At The Hartford, we’re building the next generation of AI capabilities that power real business decisions—from predictive models that shape risk and pricing to AI agents that help people work smarter. To lead this effort, we are seeking a Vice President of AI Platform who brings together strong engineering discipline, practical innovation, and sound governance.
This role sits at the center of the company’s AI strategy and is responsible for shaping and operating an enterprise AI platform that supports predictive modeling, generative AI, and agent‑based systems, operating reliably across AWS and Google Cloud. Equally important, the role ensures these capabilities are safe, well governed, and trusted by the business.
The Vice President of AI Platform leads a senior organization of platform engineers, MLOps and reliability specialists, and enablement leaders, partnering closely with Data & Analytics, Security, Risk, Legal, and business leaders to enable rapid delivery aligned with enterprise standards.

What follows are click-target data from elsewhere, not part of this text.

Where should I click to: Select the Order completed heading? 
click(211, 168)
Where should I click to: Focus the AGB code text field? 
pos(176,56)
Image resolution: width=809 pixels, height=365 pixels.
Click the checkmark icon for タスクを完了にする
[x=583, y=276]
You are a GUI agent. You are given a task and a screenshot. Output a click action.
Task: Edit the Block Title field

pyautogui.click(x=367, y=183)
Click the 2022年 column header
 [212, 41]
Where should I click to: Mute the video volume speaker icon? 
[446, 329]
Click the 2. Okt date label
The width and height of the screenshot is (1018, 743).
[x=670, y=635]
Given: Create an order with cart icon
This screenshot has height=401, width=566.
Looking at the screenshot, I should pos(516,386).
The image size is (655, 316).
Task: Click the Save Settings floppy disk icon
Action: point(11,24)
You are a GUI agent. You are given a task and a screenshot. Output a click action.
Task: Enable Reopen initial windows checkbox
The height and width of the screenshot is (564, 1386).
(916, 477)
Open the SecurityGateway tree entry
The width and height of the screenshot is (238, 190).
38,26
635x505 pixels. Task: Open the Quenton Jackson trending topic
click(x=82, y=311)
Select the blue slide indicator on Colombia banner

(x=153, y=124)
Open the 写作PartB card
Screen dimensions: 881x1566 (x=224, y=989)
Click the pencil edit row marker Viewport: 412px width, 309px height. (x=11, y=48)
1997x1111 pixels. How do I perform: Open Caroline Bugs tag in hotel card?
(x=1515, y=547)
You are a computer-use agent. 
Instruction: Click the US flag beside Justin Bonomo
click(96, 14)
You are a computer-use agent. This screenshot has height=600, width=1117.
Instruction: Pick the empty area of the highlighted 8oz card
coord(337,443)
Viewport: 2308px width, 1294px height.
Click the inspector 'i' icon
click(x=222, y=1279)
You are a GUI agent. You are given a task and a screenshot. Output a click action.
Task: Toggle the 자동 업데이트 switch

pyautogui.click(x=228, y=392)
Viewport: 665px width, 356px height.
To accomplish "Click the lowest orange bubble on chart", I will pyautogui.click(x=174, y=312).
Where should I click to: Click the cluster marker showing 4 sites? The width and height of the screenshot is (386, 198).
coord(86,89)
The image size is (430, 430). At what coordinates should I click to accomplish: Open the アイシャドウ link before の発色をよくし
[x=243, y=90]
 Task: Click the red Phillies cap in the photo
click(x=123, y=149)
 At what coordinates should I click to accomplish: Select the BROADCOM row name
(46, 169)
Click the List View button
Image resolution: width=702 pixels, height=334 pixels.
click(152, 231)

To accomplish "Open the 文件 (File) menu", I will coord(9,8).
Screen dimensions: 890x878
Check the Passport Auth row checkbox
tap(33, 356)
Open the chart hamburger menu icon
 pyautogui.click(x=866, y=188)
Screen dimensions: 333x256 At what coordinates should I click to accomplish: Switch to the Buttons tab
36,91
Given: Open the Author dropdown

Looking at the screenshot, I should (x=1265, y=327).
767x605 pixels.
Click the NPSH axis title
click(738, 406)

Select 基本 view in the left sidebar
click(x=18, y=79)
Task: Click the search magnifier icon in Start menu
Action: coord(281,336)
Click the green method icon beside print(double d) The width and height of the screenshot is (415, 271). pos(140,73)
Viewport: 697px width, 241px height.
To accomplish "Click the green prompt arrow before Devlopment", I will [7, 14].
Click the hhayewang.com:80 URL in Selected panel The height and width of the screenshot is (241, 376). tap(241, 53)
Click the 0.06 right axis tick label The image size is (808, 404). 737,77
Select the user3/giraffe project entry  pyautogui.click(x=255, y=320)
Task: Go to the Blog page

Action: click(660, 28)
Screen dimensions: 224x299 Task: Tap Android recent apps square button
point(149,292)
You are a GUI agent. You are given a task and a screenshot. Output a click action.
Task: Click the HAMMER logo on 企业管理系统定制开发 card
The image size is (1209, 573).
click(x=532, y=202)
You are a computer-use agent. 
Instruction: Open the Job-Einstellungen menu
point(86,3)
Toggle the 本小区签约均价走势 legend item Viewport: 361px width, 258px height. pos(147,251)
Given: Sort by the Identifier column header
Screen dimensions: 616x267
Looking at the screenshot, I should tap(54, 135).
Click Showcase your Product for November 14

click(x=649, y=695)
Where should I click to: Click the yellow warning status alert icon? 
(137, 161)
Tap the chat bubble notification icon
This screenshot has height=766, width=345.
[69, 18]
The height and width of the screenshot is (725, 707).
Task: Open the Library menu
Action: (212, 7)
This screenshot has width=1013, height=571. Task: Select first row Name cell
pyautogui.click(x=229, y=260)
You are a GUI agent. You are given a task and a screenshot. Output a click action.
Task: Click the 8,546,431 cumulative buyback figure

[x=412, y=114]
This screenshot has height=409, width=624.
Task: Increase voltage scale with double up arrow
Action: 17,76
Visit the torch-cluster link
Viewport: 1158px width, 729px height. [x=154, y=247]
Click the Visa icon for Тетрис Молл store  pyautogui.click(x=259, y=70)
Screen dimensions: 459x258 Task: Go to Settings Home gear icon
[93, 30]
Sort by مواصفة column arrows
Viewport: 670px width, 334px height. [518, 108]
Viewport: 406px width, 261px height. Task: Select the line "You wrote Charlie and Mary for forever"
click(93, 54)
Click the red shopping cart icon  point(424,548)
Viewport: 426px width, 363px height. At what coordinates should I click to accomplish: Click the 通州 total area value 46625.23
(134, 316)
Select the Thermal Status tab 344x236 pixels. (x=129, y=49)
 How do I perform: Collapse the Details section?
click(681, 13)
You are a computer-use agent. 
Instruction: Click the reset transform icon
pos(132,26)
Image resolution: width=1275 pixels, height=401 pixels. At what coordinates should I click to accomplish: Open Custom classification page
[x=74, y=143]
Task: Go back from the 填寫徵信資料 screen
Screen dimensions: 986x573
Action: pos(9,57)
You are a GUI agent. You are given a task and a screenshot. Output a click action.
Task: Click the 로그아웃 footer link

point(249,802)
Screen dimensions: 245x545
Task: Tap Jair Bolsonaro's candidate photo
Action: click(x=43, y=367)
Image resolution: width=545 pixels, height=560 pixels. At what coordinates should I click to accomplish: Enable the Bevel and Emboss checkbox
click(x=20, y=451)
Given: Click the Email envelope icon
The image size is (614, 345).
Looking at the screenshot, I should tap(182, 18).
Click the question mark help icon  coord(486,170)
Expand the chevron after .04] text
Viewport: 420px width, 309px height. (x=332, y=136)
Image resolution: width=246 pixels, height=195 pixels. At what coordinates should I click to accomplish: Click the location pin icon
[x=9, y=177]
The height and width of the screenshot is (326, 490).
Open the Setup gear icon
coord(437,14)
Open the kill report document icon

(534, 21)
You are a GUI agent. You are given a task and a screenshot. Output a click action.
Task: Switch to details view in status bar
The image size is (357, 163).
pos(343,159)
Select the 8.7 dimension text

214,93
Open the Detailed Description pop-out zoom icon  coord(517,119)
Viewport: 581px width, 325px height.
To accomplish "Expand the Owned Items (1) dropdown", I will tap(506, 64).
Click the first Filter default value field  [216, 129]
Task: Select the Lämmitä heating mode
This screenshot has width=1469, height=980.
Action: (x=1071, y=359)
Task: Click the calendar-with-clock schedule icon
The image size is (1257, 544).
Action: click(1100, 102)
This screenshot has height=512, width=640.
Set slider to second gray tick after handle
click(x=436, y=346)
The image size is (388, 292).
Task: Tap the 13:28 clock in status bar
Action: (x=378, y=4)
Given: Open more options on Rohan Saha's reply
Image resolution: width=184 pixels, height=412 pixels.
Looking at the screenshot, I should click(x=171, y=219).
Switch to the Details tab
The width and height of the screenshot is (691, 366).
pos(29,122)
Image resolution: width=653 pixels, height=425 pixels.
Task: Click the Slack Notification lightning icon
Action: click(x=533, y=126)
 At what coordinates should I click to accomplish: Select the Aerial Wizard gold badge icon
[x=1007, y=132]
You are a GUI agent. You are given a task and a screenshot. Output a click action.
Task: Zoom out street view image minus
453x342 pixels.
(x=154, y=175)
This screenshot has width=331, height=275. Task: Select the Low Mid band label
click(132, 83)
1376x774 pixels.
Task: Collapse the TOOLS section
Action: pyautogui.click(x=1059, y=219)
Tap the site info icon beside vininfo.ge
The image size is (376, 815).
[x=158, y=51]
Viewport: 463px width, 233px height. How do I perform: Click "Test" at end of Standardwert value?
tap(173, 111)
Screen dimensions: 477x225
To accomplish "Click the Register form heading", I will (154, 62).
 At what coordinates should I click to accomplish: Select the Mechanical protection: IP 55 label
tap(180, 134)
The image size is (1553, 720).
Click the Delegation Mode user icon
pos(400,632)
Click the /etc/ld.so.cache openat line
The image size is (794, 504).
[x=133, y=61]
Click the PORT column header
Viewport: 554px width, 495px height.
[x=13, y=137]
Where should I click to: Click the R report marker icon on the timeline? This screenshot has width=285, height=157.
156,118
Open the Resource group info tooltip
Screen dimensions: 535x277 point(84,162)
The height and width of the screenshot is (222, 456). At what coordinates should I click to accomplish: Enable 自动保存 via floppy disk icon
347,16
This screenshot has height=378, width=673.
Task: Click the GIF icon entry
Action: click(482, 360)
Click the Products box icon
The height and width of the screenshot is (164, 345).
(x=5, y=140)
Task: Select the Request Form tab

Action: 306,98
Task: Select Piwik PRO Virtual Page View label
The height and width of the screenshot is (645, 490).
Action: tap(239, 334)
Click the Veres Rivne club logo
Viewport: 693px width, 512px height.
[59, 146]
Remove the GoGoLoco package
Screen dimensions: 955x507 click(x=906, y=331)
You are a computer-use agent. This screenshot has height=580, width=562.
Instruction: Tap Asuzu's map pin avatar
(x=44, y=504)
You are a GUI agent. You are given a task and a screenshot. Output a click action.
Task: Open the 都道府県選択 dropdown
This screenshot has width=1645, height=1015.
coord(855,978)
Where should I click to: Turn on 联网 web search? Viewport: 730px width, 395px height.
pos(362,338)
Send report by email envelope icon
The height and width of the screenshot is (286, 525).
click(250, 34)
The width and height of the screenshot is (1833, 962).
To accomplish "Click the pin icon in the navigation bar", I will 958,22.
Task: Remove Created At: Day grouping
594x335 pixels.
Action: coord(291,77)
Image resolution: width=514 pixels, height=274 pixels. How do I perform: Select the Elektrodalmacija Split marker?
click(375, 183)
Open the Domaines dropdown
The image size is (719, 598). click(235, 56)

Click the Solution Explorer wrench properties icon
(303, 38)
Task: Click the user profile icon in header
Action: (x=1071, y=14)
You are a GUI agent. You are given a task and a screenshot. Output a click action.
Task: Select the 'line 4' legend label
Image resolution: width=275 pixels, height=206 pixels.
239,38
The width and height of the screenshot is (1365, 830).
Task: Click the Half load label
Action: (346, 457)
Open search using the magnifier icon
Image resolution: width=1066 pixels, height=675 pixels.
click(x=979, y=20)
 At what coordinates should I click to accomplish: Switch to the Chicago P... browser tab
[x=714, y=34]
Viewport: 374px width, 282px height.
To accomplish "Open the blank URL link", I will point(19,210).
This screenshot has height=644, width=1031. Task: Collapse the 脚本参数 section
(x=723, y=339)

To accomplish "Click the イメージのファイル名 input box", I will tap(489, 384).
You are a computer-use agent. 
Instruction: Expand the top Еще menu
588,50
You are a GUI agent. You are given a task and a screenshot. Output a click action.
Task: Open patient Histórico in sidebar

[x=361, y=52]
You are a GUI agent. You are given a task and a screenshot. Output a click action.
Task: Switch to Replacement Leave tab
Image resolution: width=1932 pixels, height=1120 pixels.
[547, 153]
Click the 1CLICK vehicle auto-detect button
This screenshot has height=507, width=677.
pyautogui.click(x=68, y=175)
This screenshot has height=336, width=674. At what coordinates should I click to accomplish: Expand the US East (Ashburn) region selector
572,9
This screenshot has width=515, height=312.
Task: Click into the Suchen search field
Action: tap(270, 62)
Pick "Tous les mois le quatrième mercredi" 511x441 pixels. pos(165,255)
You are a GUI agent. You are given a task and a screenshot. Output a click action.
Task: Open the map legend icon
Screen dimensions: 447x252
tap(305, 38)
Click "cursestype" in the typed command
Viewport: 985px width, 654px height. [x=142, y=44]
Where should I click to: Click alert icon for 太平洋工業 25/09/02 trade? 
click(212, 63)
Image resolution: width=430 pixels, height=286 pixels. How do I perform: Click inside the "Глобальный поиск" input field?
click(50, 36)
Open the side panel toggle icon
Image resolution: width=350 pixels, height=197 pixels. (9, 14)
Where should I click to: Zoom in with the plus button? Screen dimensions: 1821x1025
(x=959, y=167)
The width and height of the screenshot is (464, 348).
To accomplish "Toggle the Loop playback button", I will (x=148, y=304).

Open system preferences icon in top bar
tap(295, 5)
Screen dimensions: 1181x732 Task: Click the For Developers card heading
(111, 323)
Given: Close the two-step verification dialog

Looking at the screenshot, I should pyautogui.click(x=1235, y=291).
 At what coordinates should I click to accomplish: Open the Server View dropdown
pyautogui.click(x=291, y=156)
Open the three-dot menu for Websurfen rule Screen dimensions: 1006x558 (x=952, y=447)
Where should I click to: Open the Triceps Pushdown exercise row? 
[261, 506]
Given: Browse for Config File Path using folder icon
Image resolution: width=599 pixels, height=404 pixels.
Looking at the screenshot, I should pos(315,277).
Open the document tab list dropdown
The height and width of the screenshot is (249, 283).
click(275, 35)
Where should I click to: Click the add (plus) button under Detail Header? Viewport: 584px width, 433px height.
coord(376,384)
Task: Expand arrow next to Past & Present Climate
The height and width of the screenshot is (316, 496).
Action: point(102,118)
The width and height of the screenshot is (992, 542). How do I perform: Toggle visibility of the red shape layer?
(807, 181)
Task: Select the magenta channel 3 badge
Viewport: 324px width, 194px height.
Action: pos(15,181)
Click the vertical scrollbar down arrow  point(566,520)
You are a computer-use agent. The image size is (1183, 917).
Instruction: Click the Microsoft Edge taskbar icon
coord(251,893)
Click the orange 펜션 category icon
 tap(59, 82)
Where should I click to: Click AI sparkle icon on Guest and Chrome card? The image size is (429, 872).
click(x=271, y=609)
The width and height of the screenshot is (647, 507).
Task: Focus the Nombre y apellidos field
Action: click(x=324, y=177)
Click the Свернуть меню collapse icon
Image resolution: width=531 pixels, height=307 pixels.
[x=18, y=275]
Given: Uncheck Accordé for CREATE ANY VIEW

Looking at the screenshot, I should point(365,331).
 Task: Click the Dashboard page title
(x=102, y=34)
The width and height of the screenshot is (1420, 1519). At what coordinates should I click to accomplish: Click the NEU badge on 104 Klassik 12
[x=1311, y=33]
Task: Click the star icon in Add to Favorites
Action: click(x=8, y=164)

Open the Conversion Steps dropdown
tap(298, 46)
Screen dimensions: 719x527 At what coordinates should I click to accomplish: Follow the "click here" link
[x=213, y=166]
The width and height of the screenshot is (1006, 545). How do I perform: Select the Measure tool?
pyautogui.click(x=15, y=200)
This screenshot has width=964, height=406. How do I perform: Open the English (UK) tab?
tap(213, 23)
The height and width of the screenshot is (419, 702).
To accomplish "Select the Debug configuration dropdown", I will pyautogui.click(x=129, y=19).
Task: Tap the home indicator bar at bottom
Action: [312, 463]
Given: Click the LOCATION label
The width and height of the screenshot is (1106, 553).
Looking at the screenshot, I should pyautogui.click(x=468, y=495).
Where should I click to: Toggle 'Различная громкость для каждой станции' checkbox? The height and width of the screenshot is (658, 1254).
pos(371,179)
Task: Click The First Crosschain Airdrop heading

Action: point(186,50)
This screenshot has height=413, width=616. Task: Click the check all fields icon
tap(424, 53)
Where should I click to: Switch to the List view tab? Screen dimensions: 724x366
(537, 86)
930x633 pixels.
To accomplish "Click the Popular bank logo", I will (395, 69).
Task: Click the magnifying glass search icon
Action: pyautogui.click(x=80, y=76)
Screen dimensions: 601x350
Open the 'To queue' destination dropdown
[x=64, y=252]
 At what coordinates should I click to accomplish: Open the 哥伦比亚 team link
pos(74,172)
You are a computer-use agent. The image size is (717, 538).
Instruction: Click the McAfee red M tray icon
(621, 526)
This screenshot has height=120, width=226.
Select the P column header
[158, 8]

This role can have a Hybrid or Remote work arrangement. Candidates who live near one of our office locations (Hartford, CT; Charlotte, NC; Chicago, IL; Columbus, OH) will be expected to work in an office three days per week (Tuesday through Thursday). Candidates who do not live near an office will have a remote work arrangement, with the expectation of coming into an office as business needs arise. Candidates must be authorized to work in the U.S. without company sponsorship.
KEY RESPONSIBILITIES:
- Building and Evolving the AI platform - Setting the direction for a multi‑cloud AI platform that supports a wide range of workloads—from classical predictive models to modern GenAI and multi‑agent systems. This includes establishing clear architectural standards for security, data access, identity, and deployment, while still giving teams the flexibility they need to deliver.
- Predictive Model Enablement - A core part of the platform is making predictive modeling easier to build, deploy, and operate at scale. This role will oversee standardized pipelines for features, training, validation, deployment, and monitoring. Ensuring models meet expectations around performance, explainability, fairness, and auditability – critical requirements in a regulated environment.
- AI Agents and Multi‑agent Systems – Leading the enablement of AI agents, including more advanced multi‑agent patterns where agents collaborate, review each other’s work, or operate with human oversight. Responsibilities include providing reference architectures, shared services, and guardrails so teams can build agent‑based solutions that are effective, observable, and safe.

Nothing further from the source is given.